Act quickly to protect millions in ESF funding, colleges warn government

17th August 2016 at 13:37
colleges ESF funding FE providers Brexit
The government has guaranteed that it will protect cash from the European Social Fund after Brexit – as long as contracts are signed before the autumn statement

The government must act quickly to ensure that FE providers do not lose out on tens of millions of pounds in European funding, the Association of Colleges has warned.

The Treasury has announced that it will “guarantee” the next round of funding from the European Social Fund (ESF) beyond Brexit – as long as contracts are signed before the autumn statement.

The Skills Funding Agency (SFA) is currently in the process of awarding ESF contracts which will run through to 2018. In 2014-15, colleges received £120 million from European structural and investment funds such as the ESF (excluding subcontracted provision).

But a lack of clarity over exactly when the UK will leave the EU has caused uncertainty for providers.

The date of the autumn statement has not yet been announced, but in recent years it has taken place in late November or early December. It is not yet clear what will happen in the case of contracts signed after the statement.

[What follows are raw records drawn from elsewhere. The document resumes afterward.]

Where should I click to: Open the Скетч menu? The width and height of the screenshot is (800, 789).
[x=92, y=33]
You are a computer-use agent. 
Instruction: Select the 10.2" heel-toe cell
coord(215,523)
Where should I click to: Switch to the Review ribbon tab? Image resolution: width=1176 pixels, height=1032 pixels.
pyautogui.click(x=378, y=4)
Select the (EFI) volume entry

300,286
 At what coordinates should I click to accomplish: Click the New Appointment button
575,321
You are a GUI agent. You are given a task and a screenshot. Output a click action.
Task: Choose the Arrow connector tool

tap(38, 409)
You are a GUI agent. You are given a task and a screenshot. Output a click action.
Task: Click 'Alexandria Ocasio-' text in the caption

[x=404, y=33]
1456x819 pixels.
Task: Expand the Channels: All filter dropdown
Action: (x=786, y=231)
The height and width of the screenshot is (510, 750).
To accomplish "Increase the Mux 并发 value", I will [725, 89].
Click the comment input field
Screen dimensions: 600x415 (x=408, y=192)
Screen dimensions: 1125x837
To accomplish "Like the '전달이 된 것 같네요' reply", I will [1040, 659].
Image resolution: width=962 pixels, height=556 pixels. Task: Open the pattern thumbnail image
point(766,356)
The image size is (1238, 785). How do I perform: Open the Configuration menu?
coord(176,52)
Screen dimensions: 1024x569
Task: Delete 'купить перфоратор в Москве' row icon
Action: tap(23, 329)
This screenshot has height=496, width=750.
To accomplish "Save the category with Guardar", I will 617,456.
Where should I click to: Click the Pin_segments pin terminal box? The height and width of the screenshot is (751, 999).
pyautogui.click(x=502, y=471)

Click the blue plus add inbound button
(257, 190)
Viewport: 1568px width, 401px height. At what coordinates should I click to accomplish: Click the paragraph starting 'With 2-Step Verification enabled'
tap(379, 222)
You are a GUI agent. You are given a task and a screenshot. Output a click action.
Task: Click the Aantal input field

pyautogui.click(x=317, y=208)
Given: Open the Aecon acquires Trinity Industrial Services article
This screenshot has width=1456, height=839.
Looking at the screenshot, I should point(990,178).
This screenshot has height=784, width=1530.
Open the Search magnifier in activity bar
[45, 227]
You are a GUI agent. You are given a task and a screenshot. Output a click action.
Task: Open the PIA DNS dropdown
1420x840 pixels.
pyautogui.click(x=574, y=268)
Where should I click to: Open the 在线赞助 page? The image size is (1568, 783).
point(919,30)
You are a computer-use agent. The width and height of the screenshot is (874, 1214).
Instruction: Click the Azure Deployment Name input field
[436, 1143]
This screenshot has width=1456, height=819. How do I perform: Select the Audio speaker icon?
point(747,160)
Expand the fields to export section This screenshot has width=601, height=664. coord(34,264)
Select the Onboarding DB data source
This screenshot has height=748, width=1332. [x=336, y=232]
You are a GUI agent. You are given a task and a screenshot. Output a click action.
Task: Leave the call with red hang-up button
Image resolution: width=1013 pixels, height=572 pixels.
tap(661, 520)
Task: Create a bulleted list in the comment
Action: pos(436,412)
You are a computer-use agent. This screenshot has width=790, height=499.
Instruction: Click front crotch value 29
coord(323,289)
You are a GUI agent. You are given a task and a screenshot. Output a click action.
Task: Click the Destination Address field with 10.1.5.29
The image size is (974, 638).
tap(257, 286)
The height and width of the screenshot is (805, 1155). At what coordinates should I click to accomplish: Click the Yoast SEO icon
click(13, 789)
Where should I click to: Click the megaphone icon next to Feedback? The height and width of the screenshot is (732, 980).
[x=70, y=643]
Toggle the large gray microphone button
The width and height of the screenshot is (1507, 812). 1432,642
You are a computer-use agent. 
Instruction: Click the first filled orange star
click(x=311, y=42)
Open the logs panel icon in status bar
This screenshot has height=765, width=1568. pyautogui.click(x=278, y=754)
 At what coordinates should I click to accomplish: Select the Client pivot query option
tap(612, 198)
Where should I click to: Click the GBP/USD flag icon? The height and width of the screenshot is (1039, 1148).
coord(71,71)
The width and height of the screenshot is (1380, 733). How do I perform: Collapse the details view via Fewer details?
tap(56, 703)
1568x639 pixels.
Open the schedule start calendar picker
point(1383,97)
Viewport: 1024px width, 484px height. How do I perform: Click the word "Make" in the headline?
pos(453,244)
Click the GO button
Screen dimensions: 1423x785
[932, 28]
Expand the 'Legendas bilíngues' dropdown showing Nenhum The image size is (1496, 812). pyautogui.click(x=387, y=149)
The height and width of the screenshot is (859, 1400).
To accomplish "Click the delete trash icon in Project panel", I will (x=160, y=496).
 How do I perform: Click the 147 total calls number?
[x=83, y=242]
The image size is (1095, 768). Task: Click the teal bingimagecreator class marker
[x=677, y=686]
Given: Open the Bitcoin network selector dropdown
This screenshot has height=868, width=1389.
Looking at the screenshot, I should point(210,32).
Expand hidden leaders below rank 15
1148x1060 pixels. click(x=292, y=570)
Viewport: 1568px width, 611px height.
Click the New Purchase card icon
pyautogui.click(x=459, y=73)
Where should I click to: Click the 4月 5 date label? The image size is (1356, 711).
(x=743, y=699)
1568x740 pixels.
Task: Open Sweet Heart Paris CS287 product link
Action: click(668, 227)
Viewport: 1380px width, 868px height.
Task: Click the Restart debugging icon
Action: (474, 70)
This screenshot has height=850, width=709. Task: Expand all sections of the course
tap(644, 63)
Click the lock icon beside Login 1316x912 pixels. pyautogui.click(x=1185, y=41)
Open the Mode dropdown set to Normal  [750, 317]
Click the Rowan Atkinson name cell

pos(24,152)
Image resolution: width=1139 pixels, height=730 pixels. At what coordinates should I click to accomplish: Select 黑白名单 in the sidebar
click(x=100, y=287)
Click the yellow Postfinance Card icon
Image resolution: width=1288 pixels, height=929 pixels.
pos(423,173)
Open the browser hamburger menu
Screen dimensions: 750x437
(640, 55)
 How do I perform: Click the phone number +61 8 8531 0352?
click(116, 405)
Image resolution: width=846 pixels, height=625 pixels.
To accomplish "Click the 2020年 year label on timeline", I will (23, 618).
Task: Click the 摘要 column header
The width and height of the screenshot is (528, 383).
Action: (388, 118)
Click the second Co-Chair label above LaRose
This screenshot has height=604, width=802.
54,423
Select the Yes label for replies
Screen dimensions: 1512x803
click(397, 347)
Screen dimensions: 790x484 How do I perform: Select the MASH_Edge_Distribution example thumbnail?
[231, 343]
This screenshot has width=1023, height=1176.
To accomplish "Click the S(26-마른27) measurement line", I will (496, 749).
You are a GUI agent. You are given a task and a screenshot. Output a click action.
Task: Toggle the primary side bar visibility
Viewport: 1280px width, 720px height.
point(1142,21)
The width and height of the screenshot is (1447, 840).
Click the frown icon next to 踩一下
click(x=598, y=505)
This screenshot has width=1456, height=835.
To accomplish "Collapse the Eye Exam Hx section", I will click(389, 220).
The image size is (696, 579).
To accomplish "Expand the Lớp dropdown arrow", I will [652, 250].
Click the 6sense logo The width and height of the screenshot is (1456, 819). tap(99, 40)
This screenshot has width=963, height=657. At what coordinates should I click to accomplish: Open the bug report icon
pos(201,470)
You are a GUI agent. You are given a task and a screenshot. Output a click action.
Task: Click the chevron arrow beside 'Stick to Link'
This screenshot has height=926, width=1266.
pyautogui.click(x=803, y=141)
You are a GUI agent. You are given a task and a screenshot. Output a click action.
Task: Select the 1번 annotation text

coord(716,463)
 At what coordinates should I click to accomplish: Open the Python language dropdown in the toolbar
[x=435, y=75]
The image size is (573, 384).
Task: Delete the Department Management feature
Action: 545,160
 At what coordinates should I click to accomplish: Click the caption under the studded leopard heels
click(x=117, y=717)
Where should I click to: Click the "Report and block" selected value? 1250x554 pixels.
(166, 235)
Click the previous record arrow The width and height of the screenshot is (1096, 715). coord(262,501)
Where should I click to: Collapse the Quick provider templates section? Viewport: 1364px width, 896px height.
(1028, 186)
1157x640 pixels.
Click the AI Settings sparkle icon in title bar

The SFA told TES that it was in the process of evaluating and awarding contracts for ESF activity, running through to 2018.

'What happens in the future?'

The government’s guarantee was welcomed by Julian Gravatt, assistant chief executive of the Association of Colleges – but he said the government and local enterprise partnerships, which also allocate ESF funding, must “react quickly to ensure this ESF funding goes ahead”.

“The decision to protect the ESF programmes will be excellent news for the colleges that have put in a bid recently,” he said.

“Colleges have a good 25-year record of using ESF money to provide high-quality training, but the contract ends in 2018 and this leaves a question about what happens after that.

“The date of this year’s autumn statement has not yet been confirmed, and it is necessary that local enterprise partnerships and government departments react quickly to ensure this ESF funding goes ahead.”

The ESF is partly administered through the SFA, and is intended to improve “the skills of the workforce and [help] people who have difficulties finding work”.

The government has also committed to funding projects after Brexit which are currently paid for directly by the EU, including the Erasmus student exchange programme. In 2014-15, colleges received £25 million through directly funded EU projects.

An SFA spokesman said: “ESF activity has been procured with an end date of 31 March 2018, and is in the process of being evaluated and contracted. Following this announcement, we are working through next steps with the Department for Education.”